--- DATA Enclosed Below ---

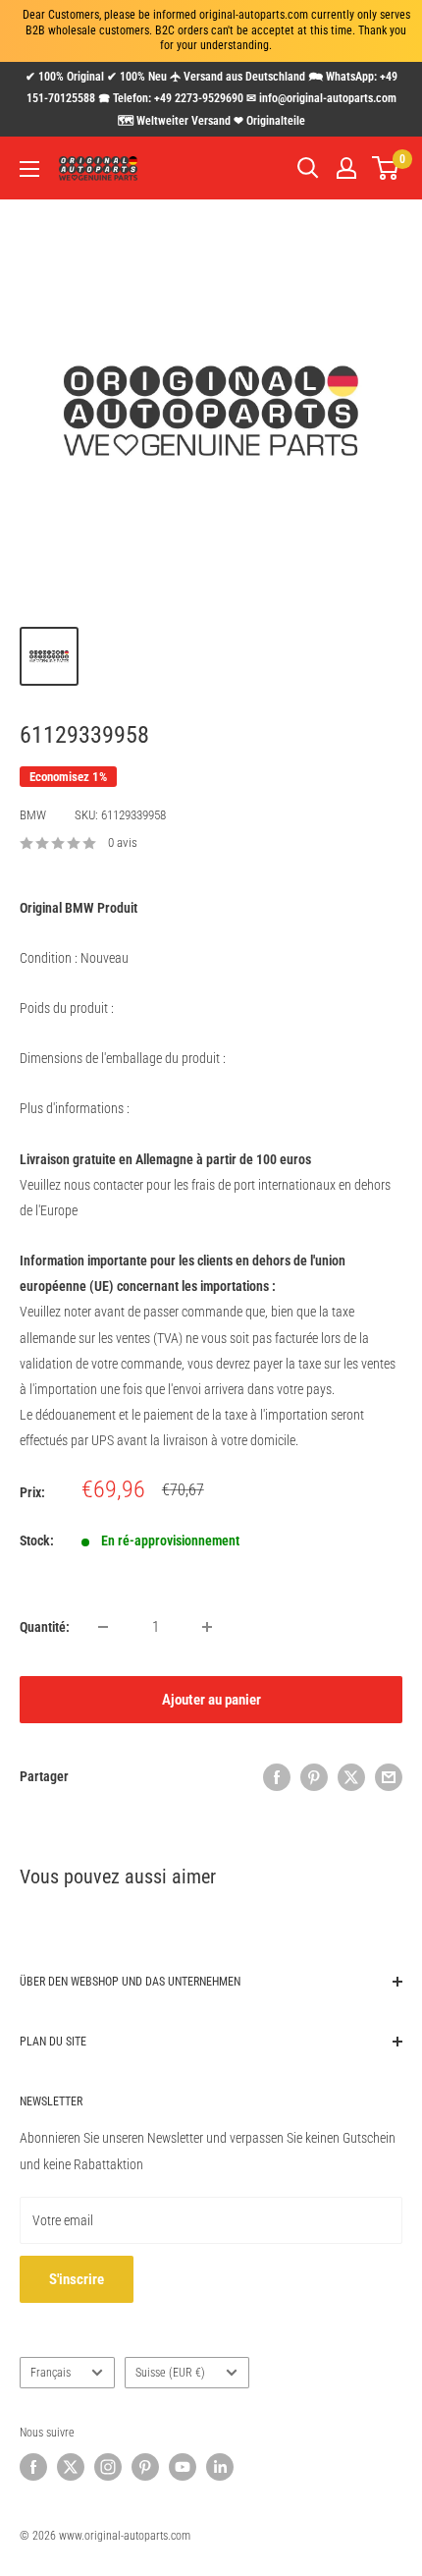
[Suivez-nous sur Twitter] (70, 2467)
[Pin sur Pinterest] (314, 1776)
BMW (33, 815)
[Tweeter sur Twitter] (351, 1776)
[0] (386, 168)
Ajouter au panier (211, 1699)
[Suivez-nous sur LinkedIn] (220, 2467)
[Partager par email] (388, 1776)
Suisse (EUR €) (170, 2373)
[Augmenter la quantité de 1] (207, 1627)
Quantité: (45, 1627)
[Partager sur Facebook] (276, 1776)
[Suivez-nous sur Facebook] (33, 2467)
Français (50, 2373)
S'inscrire (76, 2279)
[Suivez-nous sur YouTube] (182, 2467)
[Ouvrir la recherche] (308, 168)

--- End of Enclosed DATA ---

DIRECTIONS
Type the lines above out again exactly as they appear, skipping every picture.

SOLUTION BELOW
[Suivez-nous sur Twitter] (70, 2467)
[Pin sur Pinterest] (314, 1776)
BMW (33, 815)
[Tweeter sur Twitter] (351, 1776)
[0] (386, 168)
Ajouter au panier (211, 1699)
[Suivez-nous sur LinkedIn] (220, 2467)
[Partager par email] (388, 1776)
Suisse (EUR €) (170, 2373)
[Augmenter la quantité de 1] (207, 1627)
Quantité: (45, 1627)
[Partager sur Facebook] (276, 1776)
[Suivez-nous sur Facebook] (33, 2467)
Français (50, 2373)
S'inscrire (76, 2279)
[Suivez-nous sur YouTube] (182, 2467)
[Ouvrir la recherche] (308, 168)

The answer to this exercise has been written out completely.